### [Data for processing]
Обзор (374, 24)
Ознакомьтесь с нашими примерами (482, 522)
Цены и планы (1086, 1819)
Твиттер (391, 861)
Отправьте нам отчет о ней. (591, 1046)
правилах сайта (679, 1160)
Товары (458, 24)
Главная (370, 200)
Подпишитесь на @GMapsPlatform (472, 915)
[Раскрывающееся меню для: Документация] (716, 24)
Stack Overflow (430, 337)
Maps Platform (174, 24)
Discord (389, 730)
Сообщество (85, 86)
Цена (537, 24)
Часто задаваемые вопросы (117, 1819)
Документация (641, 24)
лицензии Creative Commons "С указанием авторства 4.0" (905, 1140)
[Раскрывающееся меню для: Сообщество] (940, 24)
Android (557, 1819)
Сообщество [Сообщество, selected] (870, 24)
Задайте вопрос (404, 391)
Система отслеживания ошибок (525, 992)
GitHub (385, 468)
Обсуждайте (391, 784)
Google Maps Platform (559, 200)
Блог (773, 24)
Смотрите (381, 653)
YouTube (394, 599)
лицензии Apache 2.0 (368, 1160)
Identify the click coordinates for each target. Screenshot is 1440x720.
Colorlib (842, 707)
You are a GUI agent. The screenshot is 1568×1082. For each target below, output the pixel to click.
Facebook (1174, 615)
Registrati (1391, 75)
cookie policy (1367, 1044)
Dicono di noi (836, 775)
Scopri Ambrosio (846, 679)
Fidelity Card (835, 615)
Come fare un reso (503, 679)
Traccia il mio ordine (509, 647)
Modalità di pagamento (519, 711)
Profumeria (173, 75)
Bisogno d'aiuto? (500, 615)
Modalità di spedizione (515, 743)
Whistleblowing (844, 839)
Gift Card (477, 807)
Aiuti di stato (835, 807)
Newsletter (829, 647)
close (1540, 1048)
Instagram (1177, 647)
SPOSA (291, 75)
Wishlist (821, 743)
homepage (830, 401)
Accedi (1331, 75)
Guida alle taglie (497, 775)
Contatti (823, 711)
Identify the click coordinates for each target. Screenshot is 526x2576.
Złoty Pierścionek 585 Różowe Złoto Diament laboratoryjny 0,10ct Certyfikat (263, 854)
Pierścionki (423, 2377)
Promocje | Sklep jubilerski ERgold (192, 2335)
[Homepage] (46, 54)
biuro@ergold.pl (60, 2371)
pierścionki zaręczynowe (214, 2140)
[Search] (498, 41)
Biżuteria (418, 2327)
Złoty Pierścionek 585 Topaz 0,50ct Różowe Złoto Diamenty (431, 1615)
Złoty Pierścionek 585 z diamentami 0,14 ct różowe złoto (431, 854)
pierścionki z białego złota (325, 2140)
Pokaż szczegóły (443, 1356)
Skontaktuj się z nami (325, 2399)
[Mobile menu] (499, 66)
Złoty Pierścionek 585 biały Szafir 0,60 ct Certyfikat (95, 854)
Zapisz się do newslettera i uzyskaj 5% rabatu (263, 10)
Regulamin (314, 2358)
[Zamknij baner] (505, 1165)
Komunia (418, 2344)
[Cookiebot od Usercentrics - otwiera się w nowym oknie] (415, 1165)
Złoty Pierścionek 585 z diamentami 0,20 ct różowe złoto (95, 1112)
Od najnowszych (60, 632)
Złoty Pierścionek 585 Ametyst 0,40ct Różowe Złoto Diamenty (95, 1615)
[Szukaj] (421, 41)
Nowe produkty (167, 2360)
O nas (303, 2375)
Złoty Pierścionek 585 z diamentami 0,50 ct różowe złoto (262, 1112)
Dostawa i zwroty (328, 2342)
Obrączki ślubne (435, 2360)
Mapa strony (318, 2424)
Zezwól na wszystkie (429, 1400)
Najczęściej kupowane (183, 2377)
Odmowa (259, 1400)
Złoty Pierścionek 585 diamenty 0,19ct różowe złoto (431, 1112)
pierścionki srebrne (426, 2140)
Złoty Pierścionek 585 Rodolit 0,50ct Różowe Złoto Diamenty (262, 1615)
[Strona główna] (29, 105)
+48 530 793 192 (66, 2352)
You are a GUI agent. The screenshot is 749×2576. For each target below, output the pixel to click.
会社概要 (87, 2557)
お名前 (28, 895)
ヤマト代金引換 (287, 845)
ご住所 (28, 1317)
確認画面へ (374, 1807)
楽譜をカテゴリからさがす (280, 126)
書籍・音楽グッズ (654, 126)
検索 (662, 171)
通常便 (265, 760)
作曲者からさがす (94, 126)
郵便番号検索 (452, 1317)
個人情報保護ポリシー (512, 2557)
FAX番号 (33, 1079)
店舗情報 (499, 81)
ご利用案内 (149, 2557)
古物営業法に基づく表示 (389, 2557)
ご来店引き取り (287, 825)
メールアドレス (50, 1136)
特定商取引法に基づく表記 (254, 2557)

### [Written problem]
Rewrite the rows above, changing every "GUI agent" to "screen assistant" and leaving everything else as it is.

### [Answer to this exercise]
Обзор (374, 24)
Ознакомьтесь с нашими примерами (482, 522)
Цены и планы (1086, 1819)
Твиттер (391, 861)
Отправьте нам отчет о ней. (591, 1046)
правилах сайта (679, 1160)
Товары (458, 24)
Главная (370, 200)
Подпишитесь на @GMapsPlatform (472, 915)
[Раскрывающееся меню для: Документация] (716, 24)
Stack Overflow (430, 337)
Maps Platform (174, 24)
Discord (389, 730)
Сообщество (85, 86)
Цена (537, 24)
Часто задаваемые вопросы (117, 1819)
Документация (641, 24)
лицензии Creative Commons "С указанием авторства 4.0" (905, 1140)
[Раскрывающееся меню для: Сообщество] (940, 24)
Android (557, 1819)
Сообщество [Сообщество, selected] (870, 24)
Задайте вопрос (404, 391)
Система отслеживания ошибок (525, 992)
GitHub (385, 468)
Обсуждайте (391, 784)
Google Maps Platform (559, 200)
Блог (773, 24)
Смотрите (381, 653)
YouTube (394, 599)
лицензии Apache 2.0 (368, 1160)
Identify the click coordinates for each target. Screenshot is 1440x720.
Colorlib (842, 707)
You are a screen assistant. The screenshot is 1568×1082. For each target below, output the pixel to click.
Facebook (1174, 615)
Registrati (1391, 75)
cookie policy (1367, 1044)
Dicono di noi (836, 775)
Scopri Ambrosio (846, 679)
Fidelity Card (835, 615)
Come fare un reso (503, 679)
Traccia il mio ordine (509, 647)
Modalità di pagamento (519, 711)
Profumeria (173, 75)
Bisogno d'aiuto? (500, 615)
Modalità di spedizione (515, 743)
Whistleblowing (844, 839)
Gift Card (477, 807)
Aiuti di stato (835, 807)
Newsletter (829, 647)
close (1540, 1048)
Instagram (1177, 647)
SPOSA (291, 75)
Wishlist (821, 743)
homepage (830, 401)
Accedi (1331, 75)
Guida alle taglie (497, 775)
Contatti (823, 711)
Identify the click coordinates for each target. Screenshot is 526x2576.
Złoty Pierścionek 585 Różowe Złoto Diament laboratoryjny 0,10ct Certyfikat (263, 854)
Pierścionki (423, 2377)
Promocje | Sklep jubilerski ERgold (192, 2335)
[Homepage] (46, 54)
biuro@ergold.pl (60, 2371)
pierścionki zaręczynowe (214, 2140)
[Search] (498, 41)
Biżuteria (418, 2327)
Złoty Pierścionek 585 Topaz 0,50ct Różowe Złoto Diamenty (431, 1615)
Złoty Pierścionek 585 z diamentami 0,14 ct różowe złoto (431, 854)
pierścionki z białego złota (325, 2140)
Pokaż szczegóły (443, 1356)
Skontaktuj się z nami (325, 2399)
[Mobile menu] (499, 66)
Złoty Pierścionek 585 biały Szafir 0,60 ct Certyfikat (95, 854)
Zapisz się do newslettera i uzyskaj 5% rabatu (263, 10)
Regulamin (314, 2358)
[Zamknij baner] (505, 1165)
Komunia (418, 2344)
[Cookiebot od Usercentrics - otwiera się w nowym oknie] (415, 1165)
Złoty Pierścionek 585 z diamentami 0,20 ct różowe złoto (95, 1112)
Od najnowszych (60, 632)
Złoty Pierścionek 585 Ametyst 0,40ct Różowe Złoto Diamenty (95, 1615)
[Szukaj] (421, 41)
Nowe produkty (167, 2360)
O nas (303, 2375)
Złoty Pierścionek 585 z diamentami 0,50 ct różowe złoto (262, 1112)
Dostawa i zwroty (328, 2342)
Obrączki ślubne (435, 2360)
Mapa strony (318, 2424)
Zezwól na wszystkie (429, 1400)
Najczęściej kupowane (183, 2377)
Odmowa (259, 1400)
Złoty Pierścionek 585 diamenty 0,19ct różowe złoto (431, 1112)
pierścionki srebrne (426, 2140)
Złoty Pierścionek 585 Rodolit 0,50ct Różowe Złoto Diamenty (262, 1615)
[Strona główna] (29, 105)
+48 530 793 192 (66, 2352)
You are a screen assistant. The screenshot is 749×2576. For each target below, output the pixel to click.
会社概要 (87, 2557)
お名前 (28, 895)
ヤマト代金引換 (287, 845)
ご住所 (28, 1317)
確認画面へ (374, 1807)
楽譜をカテゴリからさがす (280, 126)
書籍・音楽グッズ (654, 126)
検索 (662, 171)
通常便 (265, 760)
作曲者からさがす (94, 126)
郵便番号検索 (452, 1317)
個人情報保護ポリシー (512, 2557)
FAX番号 (33, 1079)
店舗情報 (499, 81)
ご利用案内 (149, 2557)
古物営業法に基づく表示 (389, 2557)
ご来店引き取り (287, 825)
メールアドレス (50, 1136)
特定商取引法に基づく表記 (254, 2557)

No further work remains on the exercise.